Pakistani governments and even private individuals have filed cases against journalists and activists in recent years under colonial-era sedition and incitement laws. A majority of these cases are registered under section 124-A of the Pakistan Penal Code, commonly known as the sedition law, and its sections 505 and 506, for incitement and promoting hatred between different religious, racial, or regional groups.
Pakistan’s sedition law carries sentences of life imprisonment which lawyers and journalists say was a “harsh punishment” used by governments to silence critics and suppress freedom of expression.
“Whoever by words, either spoken or written, or by signs, or by visible representation, or otherwise, brings or attempts to bring into hatred or contempt, or excites or attempts to excite disaffection towards, the federal or provincial government established by law shall be punished with imprisonment for life to which fine may be added, or with imprisonment which may extend to three years, to which fine may be added, or with fine,” Pakistan’s law of sedition says.

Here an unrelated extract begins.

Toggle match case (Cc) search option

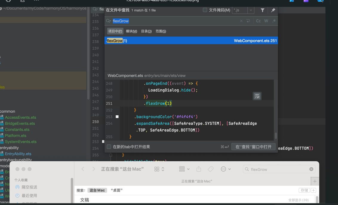pos(258,21)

“This section of the law is of sensitive nature and its implementation needs to be regulated,” Afzal Butt, president of the Pakistan Federal Union of Journalists (PFUJ), told Arab News. “There must be a mechanism that needs to be followed before registration of a criminal case under the sedition law … The due process must be followed to avoid discrimination and vengeance.”
Butt said a majority of the cases registered under sedition and incitement laws were later quashed by the courts for being “frivolous in nature and lodged in violation of the merit.”
“Criminal cases are not registered against journalists anywhere in the world on the basis of their news and analysis,” he said, adding that Pakistani governments had been using these laws to gag journalists and media houses for decades.
“These laws should either be abolished completely, or reformed at least to ensure their just application,” Butt said.
The Pakistan government says it does not suppress the press.
Legal experts have also raised questions over the sedition law, calling for its repeal to ensure the freedom of expression.
“There is need to at least revisit this British-era law’s characteristics and features to avoid its misuse by the authorities,” Advocate Mian Ali Ashfaq, who recently represented journalist Imran Riaz Khan in sedition cases, told Arab News.
He said the charge of sedition against anybody was of a “heinous nature” that would quickly invite public reaction, therefore a vetting process before registration of the case should be made mandatory.
“Proper protocols should be set up to see if the sedition charges against a journalist or activist were substantiated and tangible,” he said. “There must be no blanket application of the law.”
Advocate Abid Saqi, who challenged the application of sedition laws in a case in the Lahore High Court in October 2020, said the law was made when there was no concept of the constitution and the freedom of expression.
“This law must be abolished,” he told Arab News, “as this is against the fundamental rights of the citizens including the freedom of expression.”